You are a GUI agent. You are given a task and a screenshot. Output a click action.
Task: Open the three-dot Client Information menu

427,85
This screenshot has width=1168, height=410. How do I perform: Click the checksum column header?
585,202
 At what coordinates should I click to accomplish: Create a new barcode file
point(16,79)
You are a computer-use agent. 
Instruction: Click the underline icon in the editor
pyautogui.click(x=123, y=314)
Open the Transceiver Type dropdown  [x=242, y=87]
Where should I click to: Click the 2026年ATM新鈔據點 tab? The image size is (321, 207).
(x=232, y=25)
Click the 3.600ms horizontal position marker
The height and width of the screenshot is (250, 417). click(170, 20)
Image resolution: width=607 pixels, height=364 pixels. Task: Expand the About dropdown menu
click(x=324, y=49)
---
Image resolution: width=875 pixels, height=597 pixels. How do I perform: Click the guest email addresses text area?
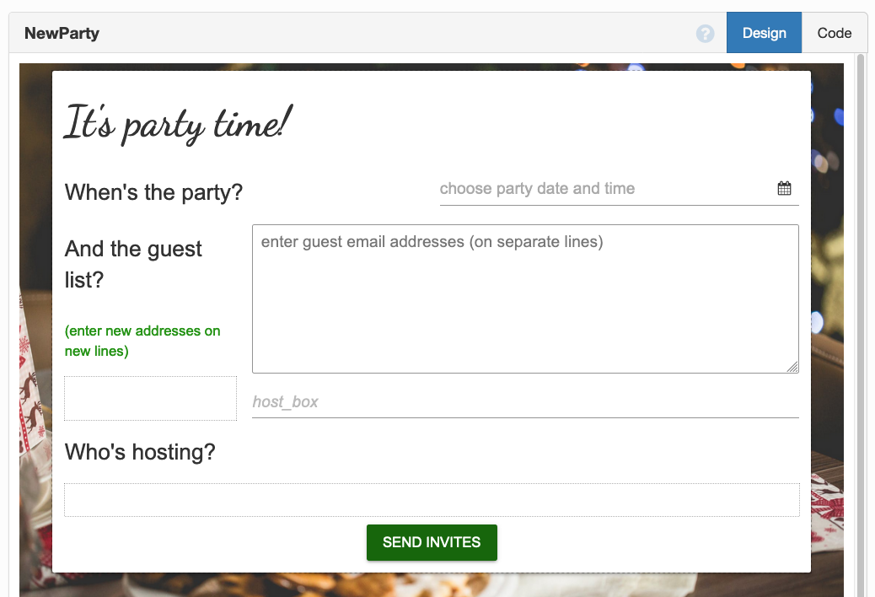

Action item:
Only the lines from the one containing "Task: Open the" through the one containing "You are a computer-use agent." are to be retyped, both boundary lines included, with no other material.

Response to this task:
Task: Open the three-dot Client Information menu

427,85
This screenshot has width=1168, height=410. How do I perform: Click the checksum column header?
585,202
 At what coordinates should I click to accomplish: Create a new barcode file
point(16,79)
You are a computer-use agent. 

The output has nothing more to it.